DADD Ralli Akdeniz 10. Gün
Bugün yine Antalya'dayız ve Antalya Deniz Ticaret Odası'nın konuğuyuz. Sabah otobüsler gelene kadar haldır haldır çamaşır yıkayıp bir de yalap şap teknenin dışını temizledik. Geldiğimiz günden beri hiçbir şeye vakit bulamıyoruz çünkü. Sağ olsun Antalya biz çok güzel ev sahipliği yaptı.
Otobüsle ilk gittiğim ören yeri Perge Antik Kenti oldu. Bugün bize aynı zamanda Side kazı başkanlığı da yapan Prof.
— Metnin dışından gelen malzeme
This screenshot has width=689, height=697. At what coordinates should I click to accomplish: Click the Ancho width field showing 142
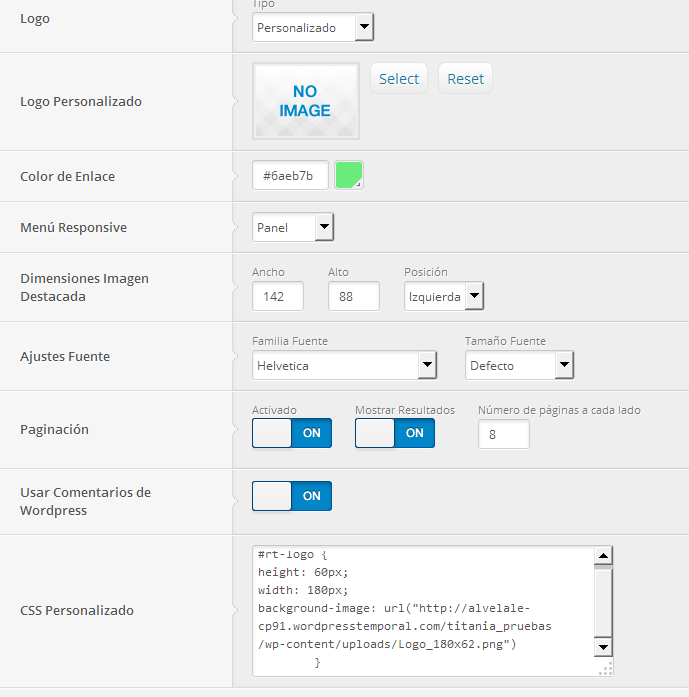coord(278,296)
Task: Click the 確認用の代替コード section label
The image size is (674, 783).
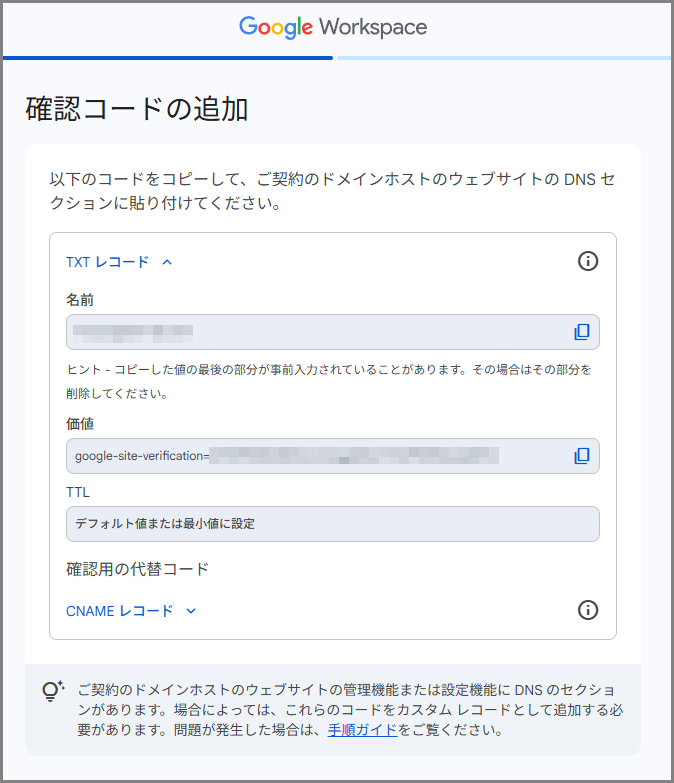Action: [x=137, y=569]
Dr. Hüseyin Sabri Alanyalı rehberlik ediyor. Sıcaklık 40 derece gibi ve kendisini canla başla dinlemeye çalışıyoruz.
UNESCO Dünya Geçici Miras Listesi’nde yer alan ve tarihi Tunç Çağı’na kadar inen Perge Antik Kenti, Geç Klasik, Helenistik ve ağırlıklı olarak Roma İmparatorluk dönemleri bağlamında planlama açısından önem taşıyor. Dün gezdiğimiz Antalya Müzesi'nin "Perge Tiyatrosu Salonu" , "Tanrılar Salonu", "İmparatorlar Salonu" ve "Lahitler Salonu" Perge kazılarında bulunan eserlerden oluşuyor. Bu sebeple müze gezisinden sonra burayı gezmek oldukça ilgi çekici oldu. Kentte kazı çalışmaları hala devam ediyor ve bu çalışmaların ancak %25 oranında tamamlandığı belirtiliyor.
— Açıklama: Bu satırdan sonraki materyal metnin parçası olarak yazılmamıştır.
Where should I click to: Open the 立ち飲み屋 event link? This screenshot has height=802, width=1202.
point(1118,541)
Kutsal kitap İncil’de Aziz Pavlus’un Aksu Nehri’ni kullanarak Perge’ye ulaştığının yazılı olması, nehrin ve Perge’nin Hristiyanlığın kutsal nehir ve kentlerinden biri sayılmasını sağlamış. Kent planlaması çerçevesinde, aşağı kentin kuzey-güney eksenini oluşturan sütunlu cadde iyi korunmuş bir örnek. Bu caddeyi ortasından boylu boyunca kat eden su kanalı ise, bu anlamda önemli bir tasarım. Kanal, kentteki dört anıtsal çeşme yapısı ve iki büyük hamam ile beraber Perge’ye bir “su kenti” kimliği kazandırmış. Aşağı kentin etrafındaki sur duvarı, kuleler, bastionlar ve kapılar da büyük oranda ayakta. İnsan daha çok gezmek, daha çok dinlemek istiyor ancak hava sıcaklığı buna el vermiyor. Buralara Ekim ayından önce gelmemek lazım.
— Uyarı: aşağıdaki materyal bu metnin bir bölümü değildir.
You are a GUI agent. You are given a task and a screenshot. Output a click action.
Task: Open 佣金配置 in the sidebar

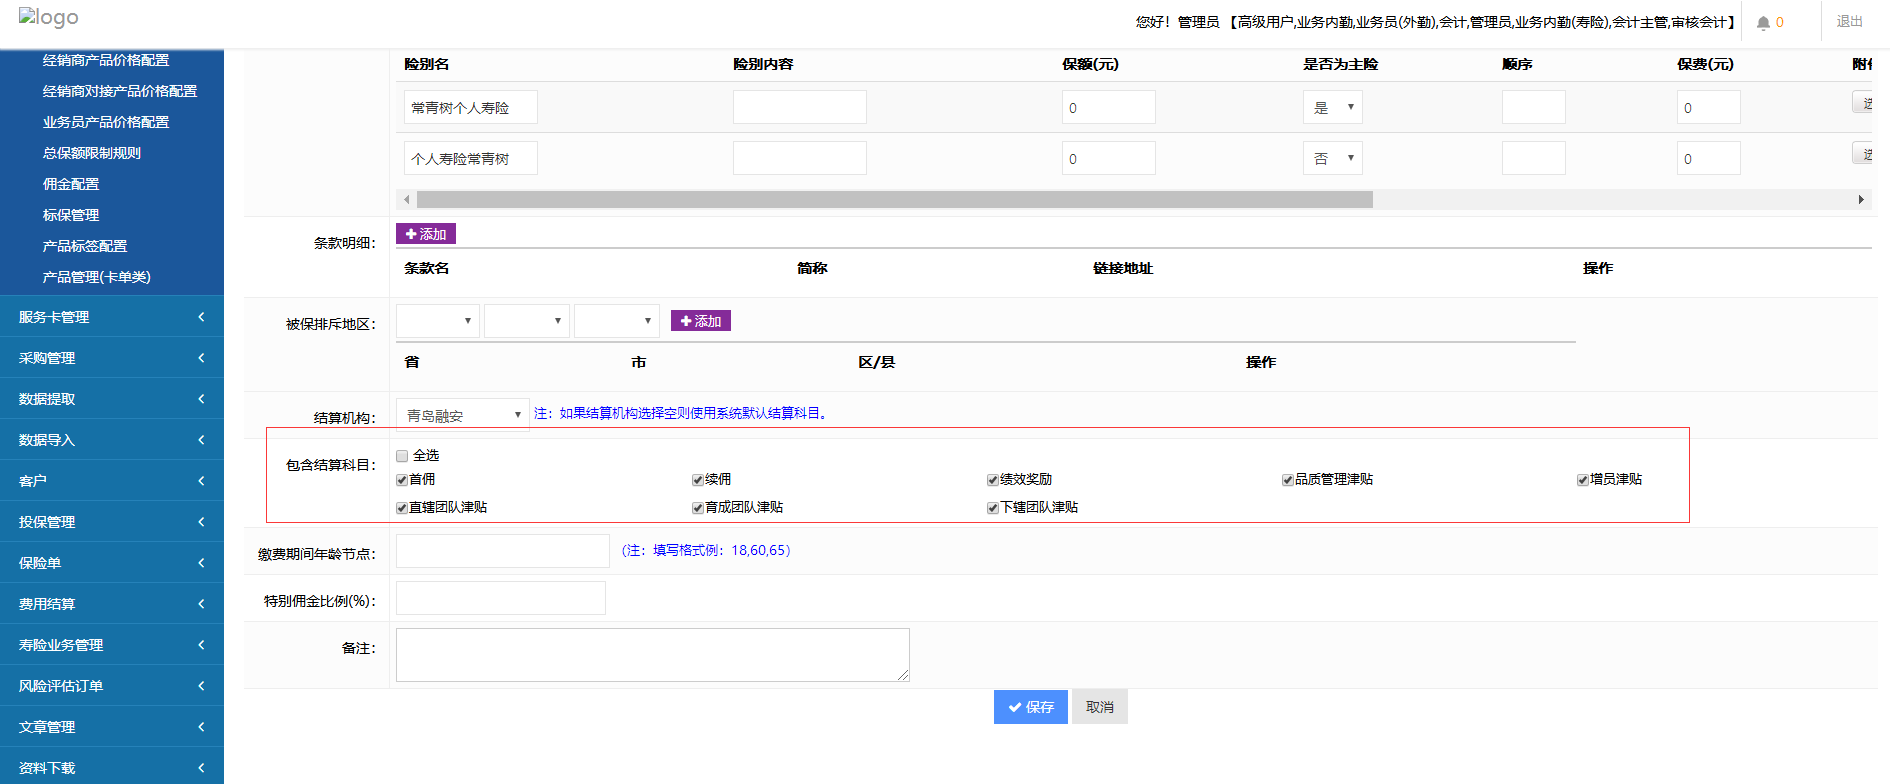71,184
Perge'den sonraki durağımız Aspendos Tiyatrosu. Buraya üçüncü gelişim. Şu an 26. Aspendos Opera ve Bale Festivali gerçekleştiğinden tiyatroyu Aida Operası'nın dekoruyla gezdik ve bu da ilginç görüntüler oluşturdu.
Aspendos Tiyatrosu, gerek mimari özellikleri gerekse iyi koruna gelmişliği ile Roma Devri tiyatrolarının günümüzdeki en seçkin temsilcilerinden biri. Tanrılara ve devrin imparatorlarına adanan yapı, Roma tiyatro mimarisinin ve yapım tekniğinin son çizgilerini temsil etmekte ve kapasitesi 15–20 bin kişi kadar...
Bugünkü son ziyaret noktamız Side Antik Kenti oldu. Burada Kazı Evine gittik ve çalışmalarla ilgili bir brifing aldık. Saat 15.00 olunca ve hava da çok sıcak olunca ve sabahtan beri aç olunca bende sinirler gerildi ve gruptan ayrılıp soluğu bir dürüm dönercide aldık. Vallahi aç olmasam daha çok gezmek, müzeyi de ziyaret etmek isterdim. Saat 17:00'ye kadar Side'yi gezdik ve sonrasında otobüsümüze atlayıp Antalya'ya geri döndük. Side'de en beğendiğim bölüm kazı çalışmalarının sergilendiği cam caddeler oldu. Tarihe verilen gerçek değer ve ciddiyet hemen kendini gösteriyor. Kazı ekibine sonsuz teşekkürler...
Günümüz, Arap Nazmi'de sonlandı. Menümüz şişte köfte, tahinli piyaz ve tahinli cevizli kabak tatlısı... Bu Antalya'da son gecemiz ve yarınki yolculuk için hazırlanmamız lazım. Çünkü önümüzde 67 millik bir yolumuz var.